**Aim of the task**:
In your copy, include every line of the records exactly and no picture at all.

**The data**:
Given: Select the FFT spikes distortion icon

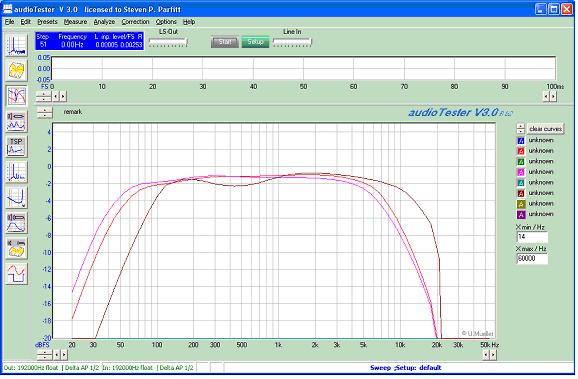Looking at the screenshot, I should 17,172.
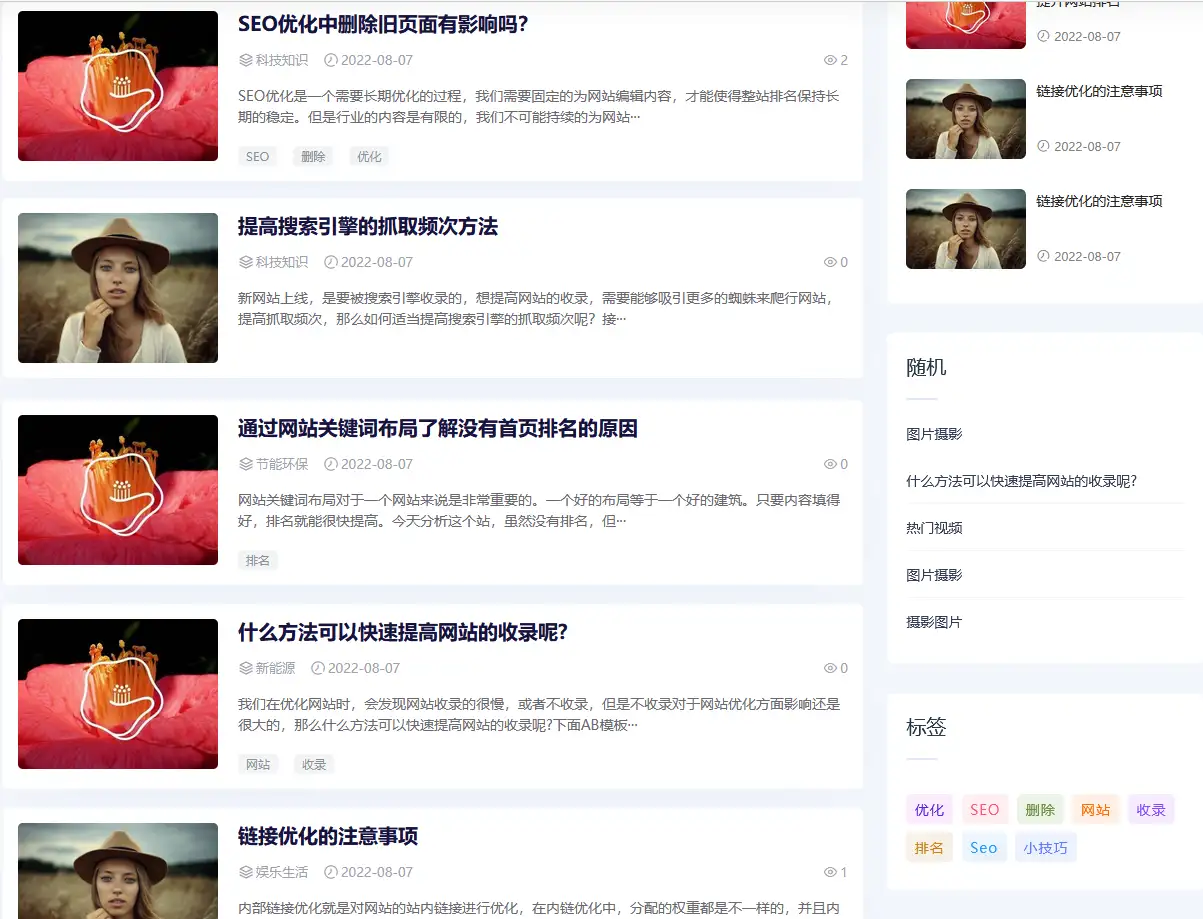
Task: Click the blue Seo tag in 标签 panel
Action: pyautogui.click(x=983, y=847)
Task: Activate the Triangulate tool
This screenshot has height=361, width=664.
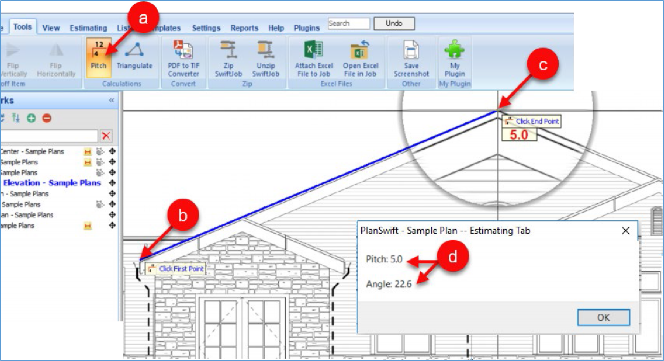Action: tap(134, 57)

**Response to the exercise**:
Given: Select the FFT spikes distortion icon

Looking at the screenshot, I should 17,172.
Task: Click the blue Seo tag in 标签 panel
Action: pyautogui.click(x=983, y=847)
Task: Activate the Triangulate tool
This screenshot has height=361, width=664.
Action: tap(134, 57)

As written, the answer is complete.